Reinó sepulcral silencio, y miramos todos á la puerta del fondo, por donde apareció doña María. Con decoroso silencio, que no con lágrimas, mostraba esta señora su honda pena. El color blanco de su cara habíase convertido en una palidez pergaminosa; su frente estaba surcada de repentinas arrugas, y los secos ojos tan pronto irradiaban el fulgor de la ira como se abatían amortiguados. Pero otro incidente llamó mi atención más que el grave silencio y la amarillez y las arrugas, y fué que sus cabellos, entrecanos algunos días antes, estaban enteramente blancos.
—¡Está ahí! —repitió un sordo murmullo.
—¿Te negarás á recibirla? —dijo con emoción la Marquesa, adivinando los pensamientos de doña María.
—No..., que venga aquí —repuso la madre con energía. Veré á la que ha sido mi hija... ¿La encontró usted? ¿Estaba sola?
—Sola, señora —exclamó, llorando, D. Paco—. ¡Y en qué triste y lastimoso estado! Sus vestidos están rotos; en su preciosa cabecita tiene varias heridas, y en su voz y ademanes demuestra el más grande arrepentimiento. No ha querido subir, y yace exánime y sin fuerzas en la escalera.

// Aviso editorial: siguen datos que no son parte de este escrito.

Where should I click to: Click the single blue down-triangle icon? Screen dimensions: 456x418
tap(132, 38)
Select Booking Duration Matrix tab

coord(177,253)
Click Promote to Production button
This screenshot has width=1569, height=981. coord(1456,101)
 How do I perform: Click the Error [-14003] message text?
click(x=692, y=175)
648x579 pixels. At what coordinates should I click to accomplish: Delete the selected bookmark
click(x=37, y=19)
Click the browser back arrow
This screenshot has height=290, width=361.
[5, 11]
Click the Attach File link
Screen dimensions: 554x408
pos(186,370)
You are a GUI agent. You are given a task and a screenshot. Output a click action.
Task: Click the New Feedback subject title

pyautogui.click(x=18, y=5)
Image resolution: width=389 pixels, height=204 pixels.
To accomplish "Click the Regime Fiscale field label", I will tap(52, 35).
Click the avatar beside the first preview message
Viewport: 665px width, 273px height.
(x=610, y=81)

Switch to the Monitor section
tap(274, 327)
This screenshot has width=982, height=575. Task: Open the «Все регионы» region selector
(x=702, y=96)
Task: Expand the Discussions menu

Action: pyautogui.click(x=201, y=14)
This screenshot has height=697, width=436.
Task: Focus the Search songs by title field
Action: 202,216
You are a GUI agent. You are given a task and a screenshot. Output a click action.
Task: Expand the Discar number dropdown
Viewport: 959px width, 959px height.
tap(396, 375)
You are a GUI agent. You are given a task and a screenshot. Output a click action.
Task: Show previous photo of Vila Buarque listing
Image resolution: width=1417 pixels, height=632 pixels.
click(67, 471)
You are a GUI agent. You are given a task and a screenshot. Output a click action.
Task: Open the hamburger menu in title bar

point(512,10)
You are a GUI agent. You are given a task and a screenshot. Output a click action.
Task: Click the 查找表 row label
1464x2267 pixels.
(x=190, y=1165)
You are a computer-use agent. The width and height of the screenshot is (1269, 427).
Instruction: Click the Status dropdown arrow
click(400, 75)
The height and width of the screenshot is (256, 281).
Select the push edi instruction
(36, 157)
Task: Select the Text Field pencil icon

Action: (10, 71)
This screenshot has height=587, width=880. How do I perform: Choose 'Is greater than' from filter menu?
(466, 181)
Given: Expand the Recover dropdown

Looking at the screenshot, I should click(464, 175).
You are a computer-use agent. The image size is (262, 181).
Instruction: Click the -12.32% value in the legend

—Que entre —dijo la de Leiva—. La infeliz empieza á expiar su culpa. María, pasó la ocasión del rigor y ha llegado el momento de la benevolencia. Recibe á tu hija, y si acabó para el mundo, no acabe para ti.
—Retirémonos para evitarle la vergüenza de verse delante de nosotros —observó Valiente.
—No; queden todos aquí.
—Señor D. Francisco —dijo doña María al ayo—, traiga usted á Asunción.
El ayo salió, determinando fuertes corrientes atmosféricas con la violencia de sus suspiros.
Bien pronto oímos la voz de Asunción, que gritaba:
—¡Mátenme, que me maten! No quiero que mi madre me vea.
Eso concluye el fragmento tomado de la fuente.